The entire synthesizing procedure is performed by AmiBroker including feeding the data needed by the code to perform the operation. Of course the the necessary prices have to be stored beforehand in AmiBroker's database through AmiQuote or the Import Wizard.

I happen to like the $-sign as prefix for synthetic symbols, so that is the prefix the code the Parameter settings window offers by default:


Tip: to generate synthetic prices for ETF's like the UltraShort SDS just use a negative leverage factor, i.e. -2 for SDS while utilizing the same workflow.

After the preparations are done for a particular $ETF, the actual extension by AmiBroker is virtually instantaneous and the synthetic $ETF is immediately stored in the current data base. You only need to perform the task quite meticulously.


Please follow the settings on the above screenshot exactly, so load the correct symbol on the chart, set to Daily, adjust Apply to *Current and Range: All quotes. Finally to create the $ETF, hit Scan and the symbol is created in a blink of an eye.

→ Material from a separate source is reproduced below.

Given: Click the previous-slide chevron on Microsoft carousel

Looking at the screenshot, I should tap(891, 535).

For GLD with prices going back to November 2004 there is not a suitable source on Yahoo. Quandl offers London Bullion Market Association Gold prices dating back to April 1968 for download to csv (thanks SP!), but Quandl's data quality is not always up to par. So for the below extending of the GLD price series the high quality subscription data from Norgate Premium Data is used: XAUUSD with history starting early 1984.

BTW: for reasons unknown to me, the code occasionally generates a price stream full of errors, even with all the correct settings dialed in:

Erroneous data stream due to monthly chart setting (intentionally invoked for demonstration purposes)

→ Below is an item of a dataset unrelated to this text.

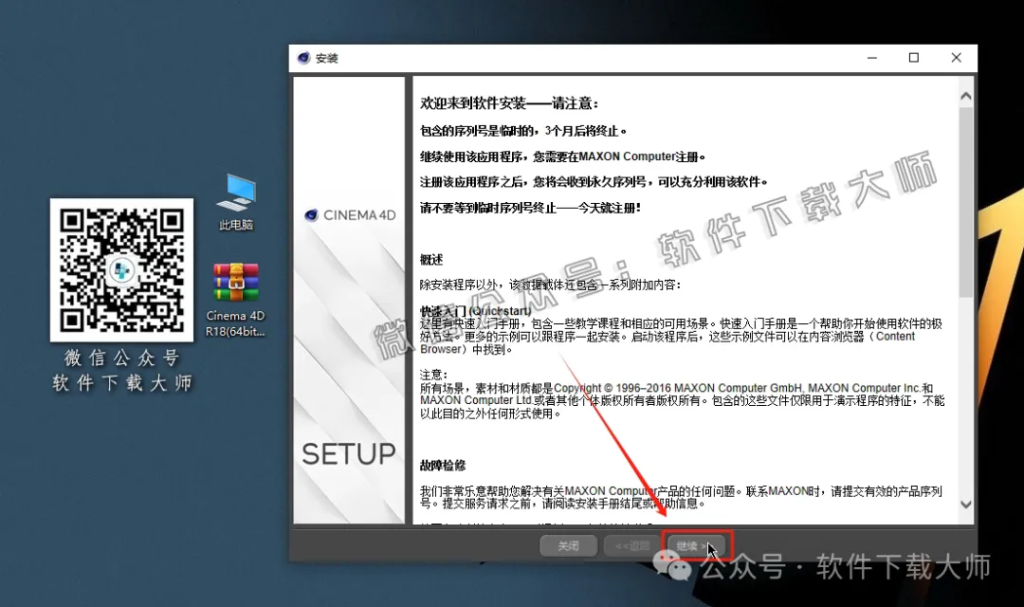Click the scrollbar up arrow
The width and height of the screenshot is (1024, 607).
tap(965, 96)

Luckily there is an easy fix: just press Scan again (after checking for the right the charted symbol again):


To demonstrate the usage of an external data source as well as applying data inversion, let's synthesize $ZIV. According to the Fund Summary for ZIV on Yahoo "the investment seeks to replicate, net of expenses, the inverse of the daily performance of the S&P 500 VIX Mid-Term Futures index." So for extending ZIV, the VXMT data supplied by the CBOE comes in handy, but this data only allows for extending ZIV from November 2010 back to January 2008. Nevertheless a big part of the 2008 crash is covered with the VXMT data tail, so here it is:


After obtaining the VXMT data from the CBOE website be sure to rename the file into ^VXMT.csv for consistency with Yahoo's naming routine. Next, after reading it thoroughly, delete the disclaimer info from the top of the file for easier reading by AmiBroker's import wizard. Finally apply the below settings and hit OK followed by Scan.


It should also be possible to create a synthetic cash or money market fund using the 13 week T-Bill yield data of ^IRX. Since I am not perfectly comfortable with my current method, I cannot show how to proceed creating a fund like $TBILL. Anyone who is familiar with the right procedure, please let me know and I will update this post with the proper acknowledgment.

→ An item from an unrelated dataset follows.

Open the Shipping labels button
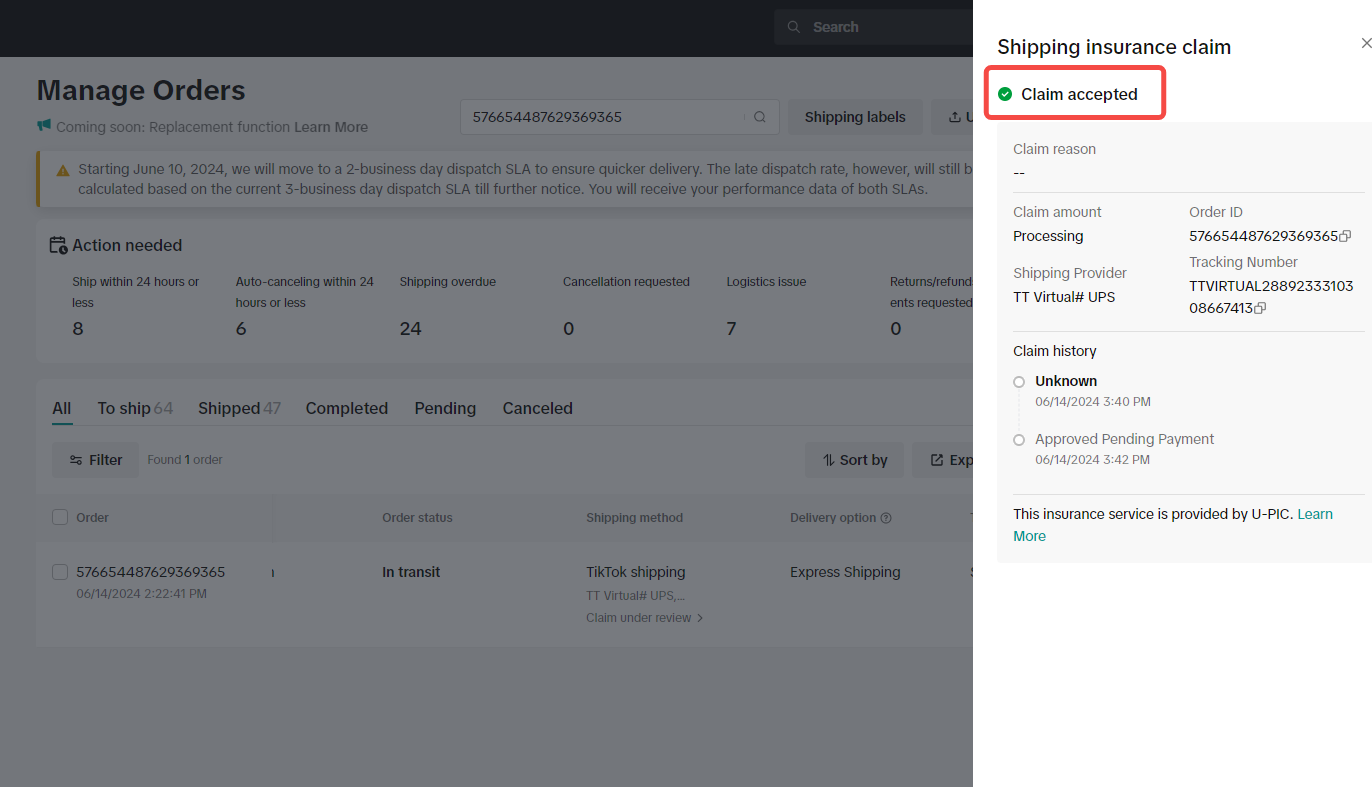1372x787 pixels. pos(854,117)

By just repeating the process you could also perform complexer two fold extensions like this one:
$MDY = MDY + FMCSX + FDVLX.

Both the code demonstrated in this post and the used code for charting are available for download on Google Drive. The charting code is to be copied into the Program Files > AmiBroker > Formulas > Custom folder and can then be dragged and dropped on the price chart.

I wish each and every reader a good, healthy and prosperous 2015! Santé!

*Warning: As a matter of due diligence all results based on synthetic data should be taken with caution, since the actual relation between a base fund or index and its 2x/3x leveraged derivatives almost never is exactly 1:2 or 1:3. Hence the grains of salt!